Álvarez. Y sugirió que las movilizaciones de protesta están siempre manejadas
por la CIA: "Las cacerolas tienen marca registrada", señaló, en uno
de los conceptos más reaccionarios y paranoicos de toda su alocución.
Finalmente, se dedicó al que empieza a considerar en privado
su más grande error: Daniel Scioli. Cuentan sus allegados que desde la noche de
las primarias la doctora no deja de criticarlo con vocablos soeces y que le
hierve la sangre cuando escucha en televisión que al líder naranja se lo
menciona como "el candidato de Cristina". La patrona de Balcarce 50
suele aclararles a sus íntimos que no es su candidato, sino el que más medía.

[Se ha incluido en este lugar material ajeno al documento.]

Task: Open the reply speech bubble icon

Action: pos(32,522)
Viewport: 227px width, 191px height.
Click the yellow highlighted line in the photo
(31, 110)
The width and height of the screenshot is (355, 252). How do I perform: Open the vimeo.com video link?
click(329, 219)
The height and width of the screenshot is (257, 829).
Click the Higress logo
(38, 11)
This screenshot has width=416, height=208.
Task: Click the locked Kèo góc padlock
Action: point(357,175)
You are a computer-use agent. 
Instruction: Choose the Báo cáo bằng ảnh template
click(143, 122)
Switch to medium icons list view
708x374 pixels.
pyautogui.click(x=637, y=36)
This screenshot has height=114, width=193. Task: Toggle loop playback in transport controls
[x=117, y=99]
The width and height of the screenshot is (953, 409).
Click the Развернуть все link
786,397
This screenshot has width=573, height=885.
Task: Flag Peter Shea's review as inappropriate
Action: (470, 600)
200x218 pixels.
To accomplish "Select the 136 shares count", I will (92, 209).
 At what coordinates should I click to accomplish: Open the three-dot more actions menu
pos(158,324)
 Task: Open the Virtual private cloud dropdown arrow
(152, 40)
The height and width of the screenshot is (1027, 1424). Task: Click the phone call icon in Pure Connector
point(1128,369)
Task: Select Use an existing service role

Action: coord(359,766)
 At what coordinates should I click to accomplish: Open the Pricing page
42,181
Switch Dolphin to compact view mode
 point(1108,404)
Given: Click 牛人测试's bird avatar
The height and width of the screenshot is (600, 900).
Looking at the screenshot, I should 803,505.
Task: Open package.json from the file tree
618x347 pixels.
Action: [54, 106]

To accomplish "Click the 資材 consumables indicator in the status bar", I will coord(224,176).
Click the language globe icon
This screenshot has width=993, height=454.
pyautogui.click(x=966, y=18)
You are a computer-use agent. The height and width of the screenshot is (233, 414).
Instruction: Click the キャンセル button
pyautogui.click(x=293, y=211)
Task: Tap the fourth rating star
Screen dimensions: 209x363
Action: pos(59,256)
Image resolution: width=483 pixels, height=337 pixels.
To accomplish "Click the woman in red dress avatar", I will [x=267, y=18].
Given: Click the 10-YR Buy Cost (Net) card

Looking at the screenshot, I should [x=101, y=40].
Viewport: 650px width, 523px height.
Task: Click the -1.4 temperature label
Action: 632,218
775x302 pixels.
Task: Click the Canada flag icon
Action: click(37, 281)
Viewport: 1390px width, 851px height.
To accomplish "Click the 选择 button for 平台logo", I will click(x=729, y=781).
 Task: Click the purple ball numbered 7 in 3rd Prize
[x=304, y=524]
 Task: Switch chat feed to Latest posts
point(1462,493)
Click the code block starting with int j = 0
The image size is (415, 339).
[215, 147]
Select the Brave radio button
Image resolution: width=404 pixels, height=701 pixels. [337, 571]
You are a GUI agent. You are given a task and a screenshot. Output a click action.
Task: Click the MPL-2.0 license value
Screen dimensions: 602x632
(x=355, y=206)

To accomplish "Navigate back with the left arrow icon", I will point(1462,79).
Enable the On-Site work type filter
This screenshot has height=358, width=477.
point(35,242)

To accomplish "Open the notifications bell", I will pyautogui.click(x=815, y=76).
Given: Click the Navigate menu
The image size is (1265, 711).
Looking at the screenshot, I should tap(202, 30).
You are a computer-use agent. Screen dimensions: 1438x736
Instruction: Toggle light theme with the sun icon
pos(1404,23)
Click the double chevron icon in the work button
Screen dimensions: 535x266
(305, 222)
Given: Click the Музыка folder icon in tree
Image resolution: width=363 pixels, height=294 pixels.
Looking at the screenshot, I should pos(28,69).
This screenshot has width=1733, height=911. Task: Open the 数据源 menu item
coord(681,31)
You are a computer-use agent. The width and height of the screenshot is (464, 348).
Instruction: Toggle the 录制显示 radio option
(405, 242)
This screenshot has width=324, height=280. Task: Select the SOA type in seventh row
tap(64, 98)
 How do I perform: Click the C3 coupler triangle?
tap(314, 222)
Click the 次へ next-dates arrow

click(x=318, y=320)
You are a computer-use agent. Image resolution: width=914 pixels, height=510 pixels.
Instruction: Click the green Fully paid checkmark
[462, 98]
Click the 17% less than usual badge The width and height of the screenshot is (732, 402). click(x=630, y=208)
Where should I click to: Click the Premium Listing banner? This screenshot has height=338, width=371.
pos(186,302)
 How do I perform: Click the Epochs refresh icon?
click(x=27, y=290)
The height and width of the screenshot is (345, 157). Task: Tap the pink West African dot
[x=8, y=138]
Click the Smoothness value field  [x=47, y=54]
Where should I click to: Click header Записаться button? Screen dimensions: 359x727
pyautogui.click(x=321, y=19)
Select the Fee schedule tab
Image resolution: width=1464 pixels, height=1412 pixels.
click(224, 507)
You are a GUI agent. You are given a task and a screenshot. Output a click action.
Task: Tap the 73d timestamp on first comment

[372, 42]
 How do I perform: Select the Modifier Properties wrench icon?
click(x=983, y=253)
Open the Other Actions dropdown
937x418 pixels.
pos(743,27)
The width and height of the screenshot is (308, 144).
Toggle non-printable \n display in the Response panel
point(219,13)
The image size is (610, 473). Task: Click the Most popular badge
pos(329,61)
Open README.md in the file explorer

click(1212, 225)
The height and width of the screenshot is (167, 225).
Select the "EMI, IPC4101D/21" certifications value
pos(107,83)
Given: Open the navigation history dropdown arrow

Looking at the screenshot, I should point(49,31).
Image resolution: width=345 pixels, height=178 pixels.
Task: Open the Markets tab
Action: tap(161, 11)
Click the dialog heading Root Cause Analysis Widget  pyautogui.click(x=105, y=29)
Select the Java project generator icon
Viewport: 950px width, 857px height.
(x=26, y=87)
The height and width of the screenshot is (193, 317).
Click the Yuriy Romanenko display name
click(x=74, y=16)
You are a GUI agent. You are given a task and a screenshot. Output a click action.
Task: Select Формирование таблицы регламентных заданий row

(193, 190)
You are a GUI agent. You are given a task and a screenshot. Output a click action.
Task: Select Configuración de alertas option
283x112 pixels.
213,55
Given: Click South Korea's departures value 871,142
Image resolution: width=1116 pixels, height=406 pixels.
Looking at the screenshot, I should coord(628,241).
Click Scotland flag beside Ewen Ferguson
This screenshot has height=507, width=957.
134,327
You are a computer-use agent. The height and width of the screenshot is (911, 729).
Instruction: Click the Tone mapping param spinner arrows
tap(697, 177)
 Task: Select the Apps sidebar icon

Mandó colgar el cartel "Zannini para la victoria" en un patio
interior de la Casa Rosada para que todo el mundo recibiera el mensaje. A ella
le llegó estos días, como a todos, la frase que Scioli le habría dicho a De la
Sota en secreto: "Viene un tiempo de gran acuerdo peronista; si me ayudan,
yo me saco de encima al camporismo". La dama y su heredero están juntos en
mitad del río, atados el uno al otro en medio de la correntada, y no pueden
hacer mucho por ahora, pero resulta evidente que madura una traición. Por eso
al cartel, ella sumó la iniciativa de condicionar su eventual gestión, dotando
al Congreso de poder absoluto sobre las acciones de la Anses en importantes
empresas: allí estará Axel Kicillof, al frente de la Comisión de Presupuesto y
Hacienda, dirigiendo la batuta y frenando cualquier ocurrencia del motonauta.
"A los que dudan les pregunto: ¿creen que alguien quiere quedar en la
historia como la persona que traicionó los ideales del pueblo?", interrogó
por cadena, amenazando de manera directa a su socio indeseado. Se entiende que
los "ideales del pueblo" son únicamente los que encarna la reina del
nuevo conservadurismo bonaerense, que nos propuso un viaje a 1945, pero se pasó
de largo y nos estacionó en los vergonzosos años 30.